Glass House: from Port Macquarie to Budapest

It is expected there will be around 1500 students participating in a two-hour program consisting of a film overview, a survivor telling their story and a facilitated workshop.

Mayor Peta Pinson opening the Courage to Care exhibition at Port Macquarie Glasshouse.
Mayor Peta Pinson opening the Courage to Care exhibition at Port Macquarie Glasshouse.

A fascinating connection exists between a Courage to Care exhibition currently being held at the Glasshouse in Port Macquarie, and the Glass House in Budapest.

The Glass House in Budapest was once a glass factory, but under the leadership of Carl Lutz it became a place of refuge for Jewish people, and is now a moral symbol of courage, while Lutz is remembered as a man who had the courage to care.

Soon after being appointed Swiss vice-consul Lutz, in cooperation with the Jewish Agency for Israel, issued Swiss safe-conduct documents that enabled Jewish children to emigrate.

In 1944 when the Nazis took over Budapest, Lutz, working with others like Raoul Wallenberg, enabled tens of thousands of Jewish people to leave. One notable Australian who owes his life to Lutz is Frank Lowy.

Lutz is credited with saving the lives of 62,00 Jewish people from the Holocaust.

The Glass House also had a broader impact because it was used as a headquarters by the Jewish youth underground which saved many lives.

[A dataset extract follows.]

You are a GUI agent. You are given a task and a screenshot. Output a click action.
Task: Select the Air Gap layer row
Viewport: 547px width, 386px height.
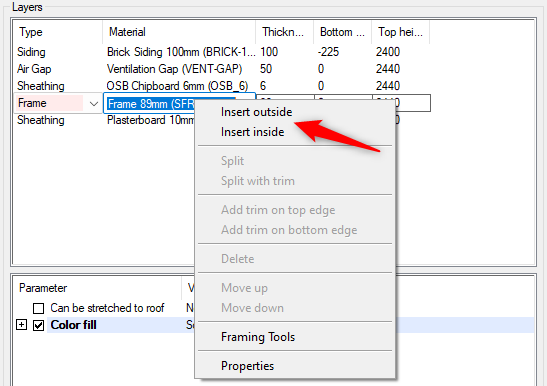coord(223,69)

Courage to Care honours brave men and women who did extraordinary things to save lives. They retell the stories of many Righteous among the Nations in schools and at exhibitions to empower students and adults to stand up for victim of discrimination, racism and injustice.

During the opening for the current exhibition, mayor of Port Macquarie Peta Pinson said it was a privilege for Port Macquarie to host the exhibition and help inspire and empower people through the stories of rescue and personal testimonies.

Over the seven weeks of the Port Macquarie Glasshouse Courage to Care exhibition, it is expected there will be around 1500 students participating in a two-hour program consisting of a film overview, a survivor telling their story and a facilitated workshop.

Governor-General of Australia, General David Hurley, once said, “The standard you walk past is the standard you accept.”

The objective of the exhibition and the program is to encourage participants to “do the right thing” when they see discrimination, racism and bullying in their schools or the wider community and not accept a standard that is unjust and morally wrong.

The exhibition runs from 9 July to 28 August 2022.